# [EXTRACT]

--

Annoyances
Whenever I see a "if you like AI, pls die" post, a part of me wants to take a big, gigantic breath and blurt out the following, Wall of Text style:
Narrow AI is vital to several scientific fields and refers to algorithms that are geared towards the collection, classification and proper identification of datum. It doesn't steal, it doesn't crib from anyone else, but it certainly helps with overlaying false colours on CAT scans and MRI results, for example.
Narrow AI is in your spreadsheet documents. If a spreadsheet is based on a few formulae to keep track of your budget, some measure of AI is involved.
Narrow AI is your average spell-checker's brain, as well. Not Google's - Google Docs just outsources Gemini for some truly godawful proofreading - but your average offline, dumb-as-bricks spell checker qualifies as Narrow AI.
Narrow AI is in your GPS and in your phone's voice-activated commands. Remove it, and you'll have to lug maps around again, or run searches on your own.
When you excoriate someone for using an AI-based tool, you're referring to the more recent years' developments in the field of Wide AI - as in, generalist Artificial Intelligences. AI scientists the world over have all agreed that, by and large, the usefulness of Wide AI is limited.

--

Saved data entries
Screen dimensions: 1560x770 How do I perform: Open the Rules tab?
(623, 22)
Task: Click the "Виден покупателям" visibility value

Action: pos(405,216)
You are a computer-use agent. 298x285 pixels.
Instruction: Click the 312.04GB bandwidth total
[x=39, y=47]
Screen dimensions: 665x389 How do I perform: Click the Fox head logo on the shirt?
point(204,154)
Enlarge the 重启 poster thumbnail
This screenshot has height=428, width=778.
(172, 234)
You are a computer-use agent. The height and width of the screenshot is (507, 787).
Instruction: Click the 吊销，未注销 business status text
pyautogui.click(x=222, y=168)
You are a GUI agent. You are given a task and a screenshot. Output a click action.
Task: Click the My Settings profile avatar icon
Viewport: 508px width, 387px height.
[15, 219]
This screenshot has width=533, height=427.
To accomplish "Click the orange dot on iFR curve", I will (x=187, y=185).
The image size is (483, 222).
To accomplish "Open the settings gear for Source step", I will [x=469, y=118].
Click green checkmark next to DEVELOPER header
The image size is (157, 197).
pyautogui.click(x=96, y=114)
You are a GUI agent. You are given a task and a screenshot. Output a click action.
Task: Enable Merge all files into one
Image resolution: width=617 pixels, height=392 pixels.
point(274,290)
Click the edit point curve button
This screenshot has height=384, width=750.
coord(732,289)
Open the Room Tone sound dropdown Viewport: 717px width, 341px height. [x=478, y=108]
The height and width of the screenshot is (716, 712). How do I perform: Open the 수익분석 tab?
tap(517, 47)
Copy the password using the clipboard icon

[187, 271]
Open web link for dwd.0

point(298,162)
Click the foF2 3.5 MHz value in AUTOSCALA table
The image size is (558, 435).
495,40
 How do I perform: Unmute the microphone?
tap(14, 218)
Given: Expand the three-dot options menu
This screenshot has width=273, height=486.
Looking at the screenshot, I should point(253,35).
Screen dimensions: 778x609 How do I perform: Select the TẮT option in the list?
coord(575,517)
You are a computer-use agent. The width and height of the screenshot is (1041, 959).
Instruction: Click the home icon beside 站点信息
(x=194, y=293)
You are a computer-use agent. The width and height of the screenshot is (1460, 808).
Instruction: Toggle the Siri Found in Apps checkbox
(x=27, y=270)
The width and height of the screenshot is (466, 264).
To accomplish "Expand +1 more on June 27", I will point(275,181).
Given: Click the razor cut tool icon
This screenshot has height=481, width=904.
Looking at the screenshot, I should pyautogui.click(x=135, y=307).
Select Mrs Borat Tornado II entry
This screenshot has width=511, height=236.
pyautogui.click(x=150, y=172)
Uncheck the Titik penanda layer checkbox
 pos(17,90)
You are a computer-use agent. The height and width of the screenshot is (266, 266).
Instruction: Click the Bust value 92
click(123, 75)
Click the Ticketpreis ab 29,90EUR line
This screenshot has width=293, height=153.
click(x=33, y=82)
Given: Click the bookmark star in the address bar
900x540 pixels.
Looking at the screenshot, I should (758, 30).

--

# [WHAT IS BEING ASKED]
Give back the entire post about narrow AI, word for word and unchanged. These items were taken from a different source.

# [WRITTEN RESPONSE]
Annoyances
Whenever I see a "if you like AI, pls die" post, a part of me wants to take a big, gigantic breath and blurt out the following, Wall of Text style:
Narrow AI is vital to several scientific fields and refers to algorithms that are geared towards the collection, classification and proper identification of datum. It doesn't steal, it doesn't crib from anyone else, but it certainly helps with overlaying false colours on CAT scans and MRI results, for example.
Narrow AI is in your spreadsheet documents. If a spreadsheet is based on a few formulae to keep track of your budget, some measure of AI is involved.
Narrow AI is your average spell-checker's brain, as well. Not Google's - Google Docs just outsources Gemini for some truly godawful proofreading - but your average offline, dumb-as-bricks spell checker qualifies as Narrow AI.
Narrow AI is in your GPS and in your phone's voice-activated commands. Remove it, and you'll have to lug maps around again, or run searches on your own.
When you excoriate someone for using an AI-based tool, you're referring to the more recent years' developments in the field of Wide AI - as in, generalist Artificial Intelligences. AI scientists the world over have all agreed that, by and large, the usefulness of Wide AI is limited.